Dataset entries Block Start

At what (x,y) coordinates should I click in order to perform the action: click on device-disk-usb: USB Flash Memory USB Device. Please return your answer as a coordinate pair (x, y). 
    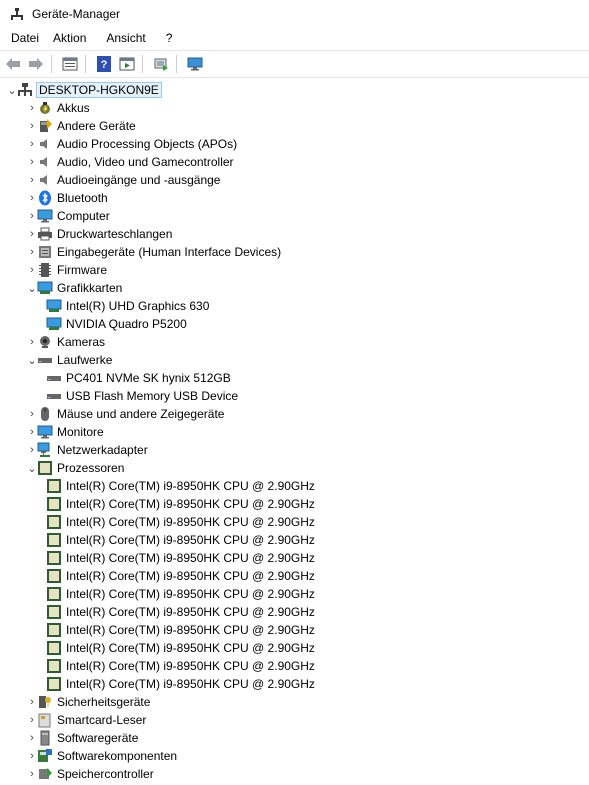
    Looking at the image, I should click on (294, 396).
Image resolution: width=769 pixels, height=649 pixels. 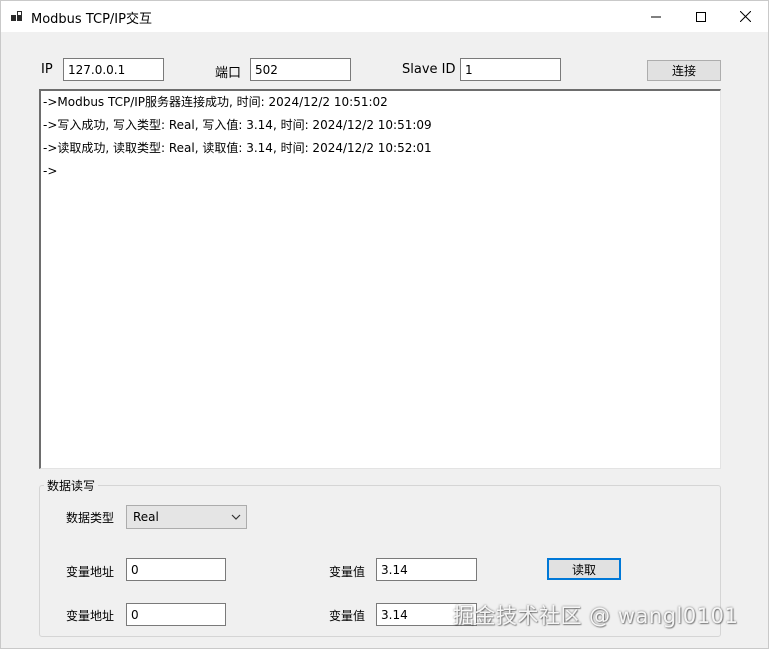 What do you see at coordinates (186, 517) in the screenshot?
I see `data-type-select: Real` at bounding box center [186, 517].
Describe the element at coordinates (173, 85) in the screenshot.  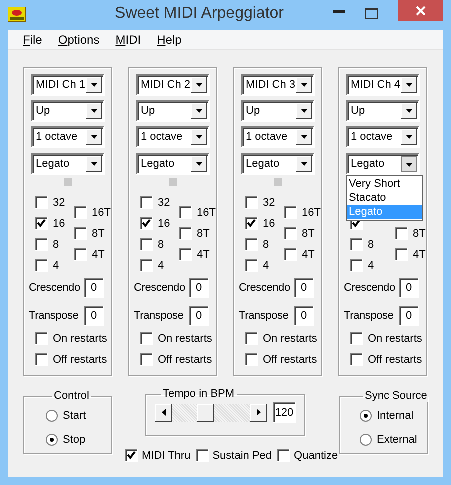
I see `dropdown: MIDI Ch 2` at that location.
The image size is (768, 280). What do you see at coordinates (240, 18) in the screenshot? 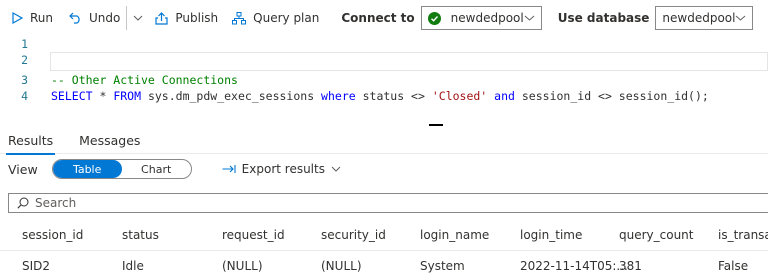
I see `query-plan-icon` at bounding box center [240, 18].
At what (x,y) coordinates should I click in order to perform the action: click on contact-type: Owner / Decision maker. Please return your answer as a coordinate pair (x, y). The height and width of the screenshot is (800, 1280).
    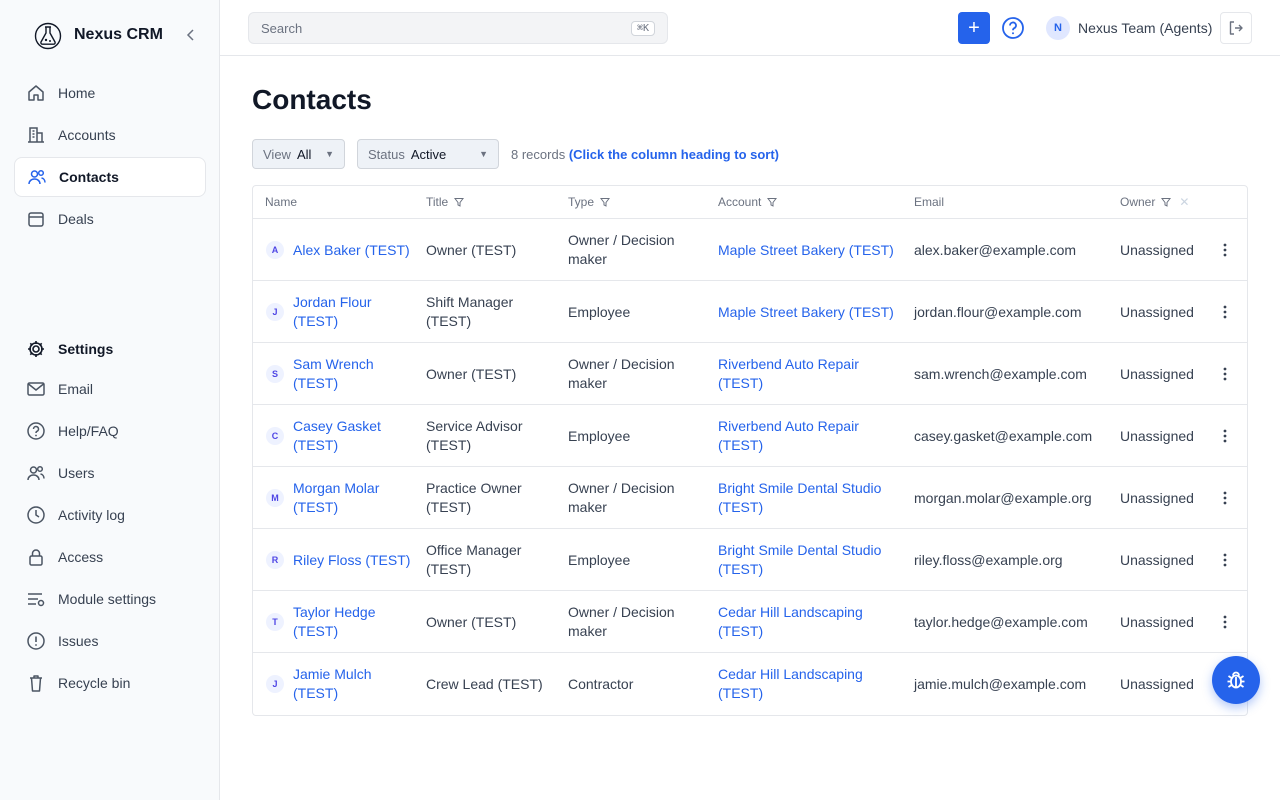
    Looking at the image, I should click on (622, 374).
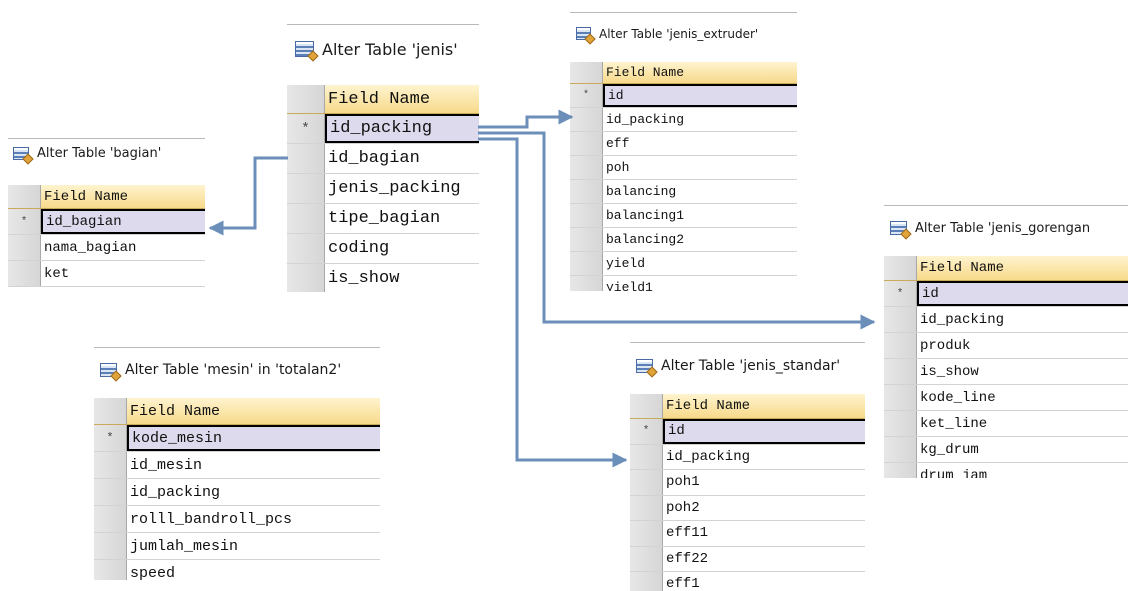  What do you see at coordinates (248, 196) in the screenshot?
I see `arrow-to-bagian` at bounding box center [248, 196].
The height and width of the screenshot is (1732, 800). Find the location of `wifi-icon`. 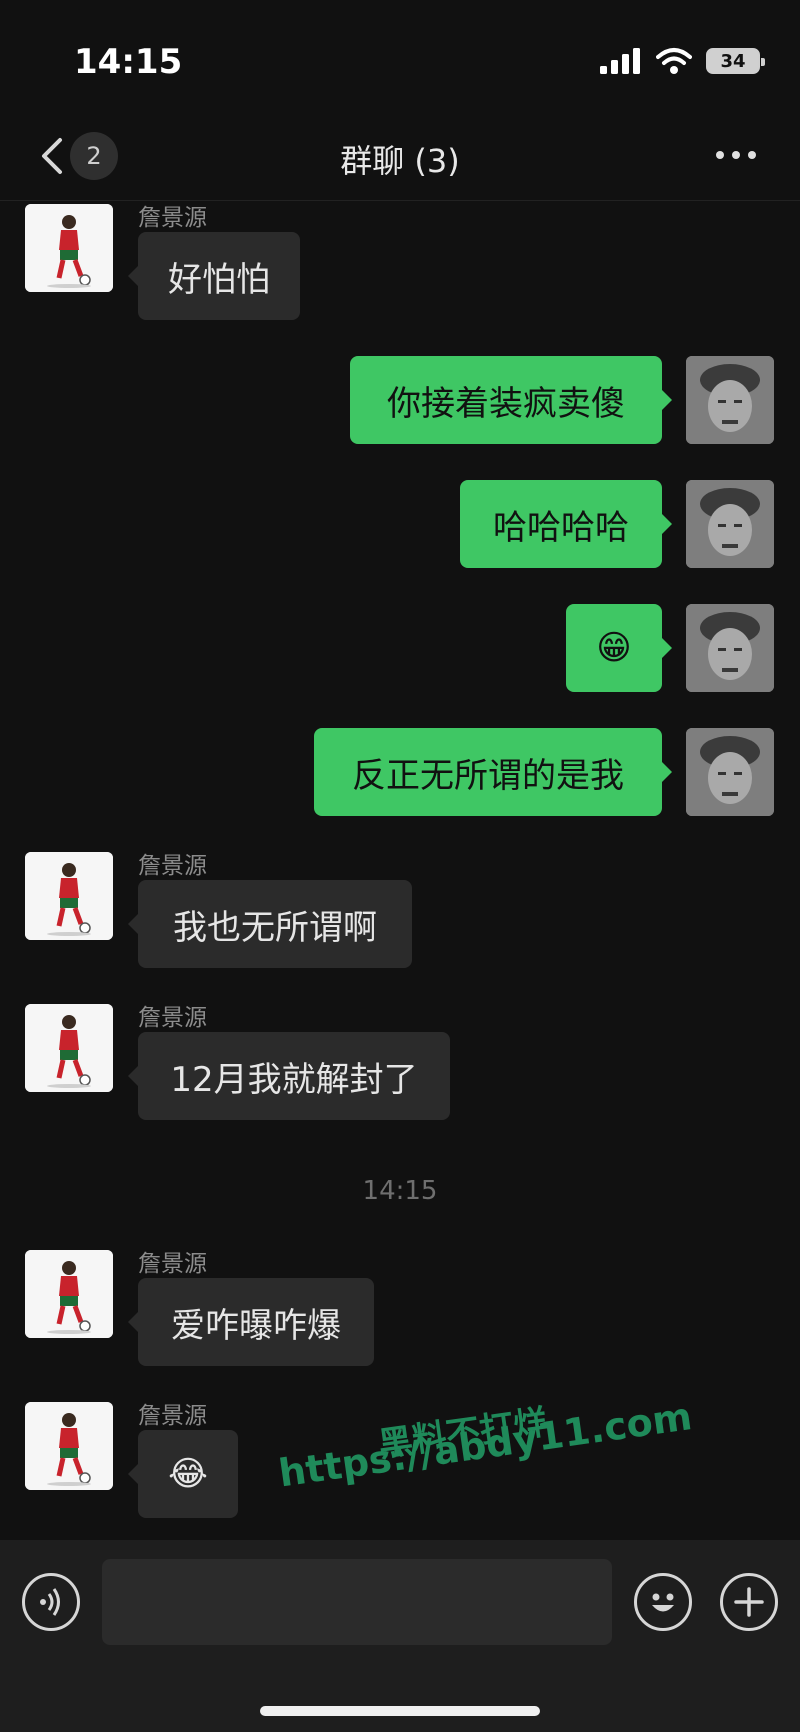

Dataset entries Block End

> Activity: Copy out the entries verbatim from the line with "Describe the element" to the line with "center [240, 18].", including both of those lines, and omit the pictures.

> Task output:
Describe the element at coordinates (173, 85) in the screenshot.  
I see `dropdown: MIDI Ch 2` at that location.
The image size is (768, 280). What do you see at coordinates (240, 18) in the screenshot? 
I see `query-plan-icon` at bounding box center [240, 18].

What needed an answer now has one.